DRUMMONDVILLE — La Suisse, ce petit pays européen avec des coûts de production agricoles élevés, a réussi à signer 30 accords commerciaux, dont un avec la Chine, sans ébranler son agriculture. Des ouvertures de marché « sur mesure » sont concédées. Le Canada pourrait-il s’en inspirer pour ses accords commerciaux?

« Tout commence par la Constitution fédérale suisse », a expliqué Krisztina Bende, chef de l’Unité de politique commerciale internationale de la Suisse, aux Perspectives agroalimentaires du 17 avril. L’article 104 de cette constitution, appuyé largement par référendum en 1996, prévoit que le pays doit veiller à la sécurité de l’approvisionnement de la population, à l’entretien du paysage et à l’occupation décentralisée du territoire. La Constitution prévoit même que le gouvernement peut déroger au besoin du principe de la liberté économique pour soutenir les fermes suisses financièrement et par diverses règles. Quelque 60 % des revenus des agriculteurs suisses proviennent d’ailleurs de l’État. « On a déterminé des lignes rouges [pour les négociations]. Tout le monde a exactement le même but », soutient Krisztina Bende.

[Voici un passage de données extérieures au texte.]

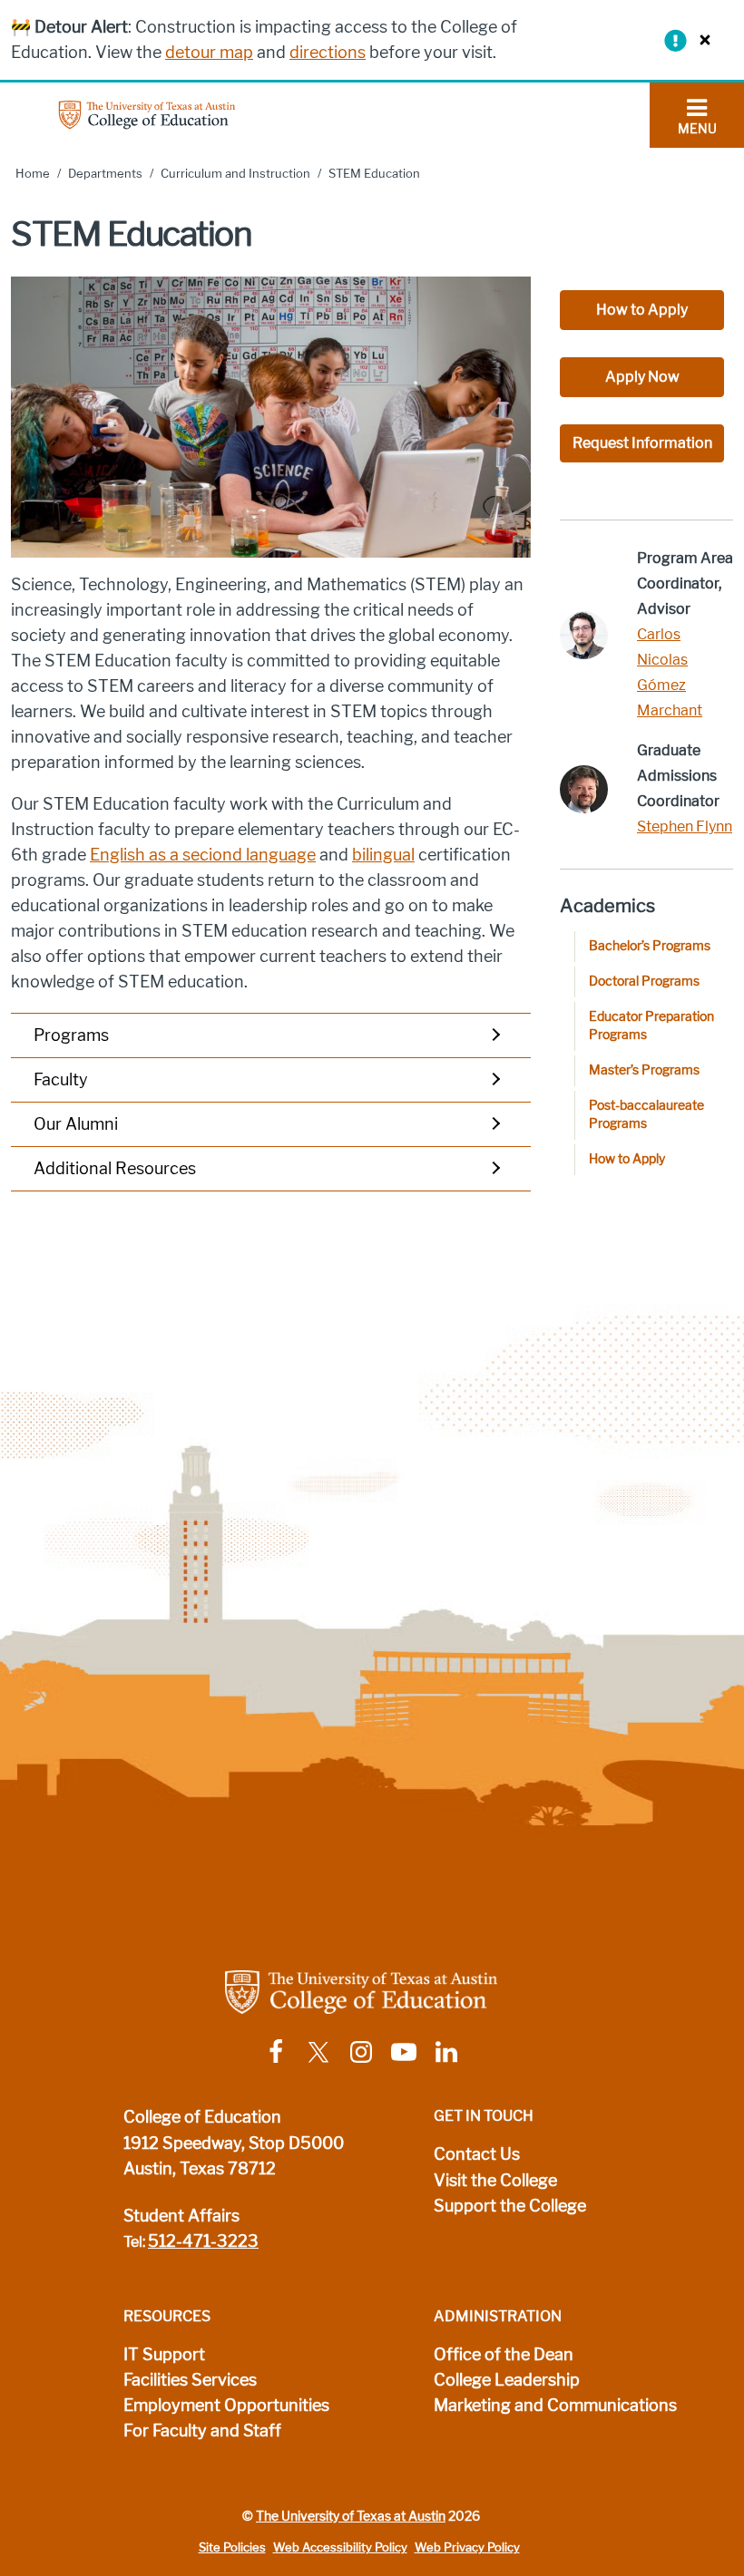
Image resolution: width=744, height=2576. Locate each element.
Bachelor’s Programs (649, 946)
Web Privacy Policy (467, 2547)
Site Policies (232, 2547)
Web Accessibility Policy (340, 2547)
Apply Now (642, 376)
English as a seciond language (203, 855)
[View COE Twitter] (318, 2051)
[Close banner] (700, 39)
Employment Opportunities (226, 2406)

Krisztina Bende. Crédit photo : Thierry Larivière / TCN
Krisztina Bende. Crédit photo : Thierry Larivière / TCN

Un pied dans l’Europe

Les autres pays voient quand même un avantage à négocier avec la Suisse, notamment pour mettre un pied en Europe avant de négocier avec l’Union européenne, dont la Suisse ne fait pas partie. Une entente entre la Suisse et les pays du Mercosur est d’ailleurs envisagée d’ici la fin de l’année.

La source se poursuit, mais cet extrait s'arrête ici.